# [WORK ORDER]
Could you copy every record exactly as it appears?

# [MATERIAL FOR THIS TASK]
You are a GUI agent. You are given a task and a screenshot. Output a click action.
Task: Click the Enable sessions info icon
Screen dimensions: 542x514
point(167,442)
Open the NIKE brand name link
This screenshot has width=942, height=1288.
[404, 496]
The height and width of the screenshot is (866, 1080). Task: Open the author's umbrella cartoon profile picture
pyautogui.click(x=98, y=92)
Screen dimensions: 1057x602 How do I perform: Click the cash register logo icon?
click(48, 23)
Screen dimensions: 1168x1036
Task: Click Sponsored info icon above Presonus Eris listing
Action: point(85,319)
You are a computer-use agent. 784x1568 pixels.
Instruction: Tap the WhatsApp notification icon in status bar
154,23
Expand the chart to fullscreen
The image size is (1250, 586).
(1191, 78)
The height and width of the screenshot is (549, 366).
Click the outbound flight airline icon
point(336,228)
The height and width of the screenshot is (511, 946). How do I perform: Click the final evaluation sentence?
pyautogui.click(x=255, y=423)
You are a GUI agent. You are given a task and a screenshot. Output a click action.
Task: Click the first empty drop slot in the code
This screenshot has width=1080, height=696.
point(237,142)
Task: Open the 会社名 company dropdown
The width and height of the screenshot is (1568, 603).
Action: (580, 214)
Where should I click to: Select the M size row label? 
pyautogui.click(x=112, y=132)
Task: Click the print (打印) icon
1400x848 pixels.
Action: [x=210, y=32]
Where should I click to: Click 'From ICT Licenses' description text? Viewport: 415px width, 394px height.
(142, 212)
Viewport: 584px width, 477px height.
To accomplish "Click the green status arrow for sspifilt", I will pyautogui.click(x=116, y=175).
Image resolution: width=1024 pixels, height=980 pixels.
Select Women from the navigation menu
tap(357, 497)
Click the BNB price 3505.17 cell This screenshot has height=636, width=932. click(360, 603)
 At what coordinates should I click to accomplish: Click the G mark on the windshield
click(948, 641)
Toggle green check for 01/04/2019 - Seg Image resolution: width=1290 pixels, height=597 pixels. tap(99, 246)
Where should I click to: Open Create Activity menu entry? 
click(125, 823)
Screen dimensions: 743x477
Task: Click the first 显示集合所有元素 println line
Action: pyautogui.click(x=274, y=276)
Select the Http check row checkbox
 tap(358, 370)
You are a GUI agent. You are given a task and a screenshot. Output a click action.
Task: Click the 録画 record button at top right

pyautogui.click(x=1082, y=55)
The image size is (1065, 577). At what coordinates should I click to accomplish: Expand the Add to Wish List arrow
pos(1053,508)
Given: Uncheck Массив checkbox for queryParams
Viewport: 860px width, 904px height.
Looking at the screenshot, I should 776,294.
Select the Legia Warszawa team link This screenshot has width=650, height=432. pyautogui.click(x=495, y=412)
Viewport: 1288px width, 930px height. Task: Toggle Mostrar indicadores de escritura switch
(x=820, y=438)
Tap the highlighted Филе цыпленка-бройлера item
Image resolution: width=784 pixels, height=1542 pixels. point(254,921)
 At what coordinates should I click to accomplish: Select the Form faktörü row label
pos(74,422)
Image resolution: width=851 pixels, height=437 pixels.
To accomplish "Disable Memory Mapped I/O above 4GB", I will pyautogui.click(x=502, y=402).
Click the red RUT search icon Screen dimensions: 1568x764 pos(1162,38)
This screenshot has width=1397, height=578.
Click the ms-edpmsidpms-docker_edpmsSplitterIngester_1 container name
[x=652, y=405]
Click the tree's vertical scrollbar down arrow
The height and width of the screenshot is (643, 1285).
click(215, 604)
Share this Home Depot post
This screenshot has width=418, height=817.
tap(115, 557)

# [YOUR SOLUTION]
You are a GUI agent. You are given a task and a screenshot. Output a click action.
Task: Click the Enable sessions info icon
Screen dimensions: 542x514
point(167,442)
Open the NIKE brand name link
This screenshot has width=942, height=1288.
[404, 496]
The height and width of the screenshot is (866, 1080). Task: Open the author's umbrella cartoon profile picture
pyautogui.click(x=98, y=92)
Screen dimensions: 1057x602 How do I perform: Click the cash register logo icon?
click(48, 23)
Screen dimensions: 1168x1036
Task: Click Sponsored info icon above Presonus Eris listing
Action: point(85,319)
You are a computer-use agent. 784x1568 pixels.
Instruction: Tap the WhatsApp notification icon in status bar
154,23
Expand the chart to fullscreen
The image size is (1250, 586).
(1191, 78)
The height and width of the screenshot is (549, 366).
Click the outbound flight airline icon
point(336,228)
The height and width of the screenshot is (511, 946). How do I perform: Click the final evaluation sentence?
pyautogui.click(x=255, y=423)
You are a GUI agent. You are given a task and a screenshot. Output a click action.
Task: Click the first empty drop slot in the code
This screenshot has width=1080, height=696.
point(237,142)
Task: Open the 会社名 company dropdown
The width and height of the screenshot is (1568, 603).
Action: (580, 214)
Where should I click to: Select the M size row label? 
pyautogui.click(x=112, y=132)
Task: Click the print (打印) icon
1400x848 pixels.
Action: [x=210, y=32]
Where should I click to: Click 'From ICT Licenses' description text? Viewport: 415px width, 394px height.
(142, 212)
Viewport: 584px width, 477px height.
To accomplish "Click the green status arrow for sspifilt", I will pyautogui.click(x=116, y=175).
Image resolution: width=1024 pixels, height=980 pixels.
Select Women from the navigation menu
tap(357, 497)
Click the BNB price 3505.17 cell This screenshot has height=636, width=932. click(360, 603)
 At what coordinates should I click to accomplish: Click the G mark on the windshield
click(948, 641)
Toggle green check for 01/04/2019 - Seg Image resolution: width=1290 pixels, height=597 pixels. tap(99, 246)
Where should I click to: Open Create Activity menu entry? 
click(125, 823)
Screen dimensions: 743x477
Task: Click the first 显示集合所有元素 println line
Action: pyautogui.click(x=274, y=276)
Select the Http check row checkbox
 tap(358, 370)
You are a GUI agent. You are given a task and a screenshot. Output a click action.
Task: Click the 録画 record button at top right

pyautogui.click(x=1082, y=55)
The image size is (1065, 577). At what coordinates should I click to accomplish: Expand the Add to Wish List arrow
pos(1053,508)
Given: Uncheck Массив checkbox for queryParams
Viewport: 860px width, 904px height.
Looking at the screenshot, I should 776,294.
Select the Legia Warszawa team link This screenshot has width=650, height=432. pyautogui.click(x=495, y=412)
Viewport: 1288px width, 930px height. Task: Toggle Mostrar indicadores de escritura switch
(x=820, y=438)
Tap the highlighted Филе цыпленка-бройлера item
Image resolution: width=784 pixels, height=1542 pixels. point(254,921)
 At what coordinates should I click to accomplish: Select the Form faktörü row label
pos(74,422)
Image resolution: width=851 pixels, height=437 pixels.
To accomplish "Disable Memory Mapped I/O above 4GB", I will pyautogui.click(x=502, y=402).
Click the red RUT search icon Screen dimensions: 1568x764 pos(1162,38)
This screenshot has width=1397, height=578.
Click the ms-edpmsidpms-docker_edpmsSplitterIngester_1 container name
[x=652, y=405]
Click the tree's vertical scrollbar down arrow
The height and width of the screenshot is (643, 1285).
click(215, 604)
Share this Home Depot post
This screenshot has width=418, height=817.
tap(115, 557)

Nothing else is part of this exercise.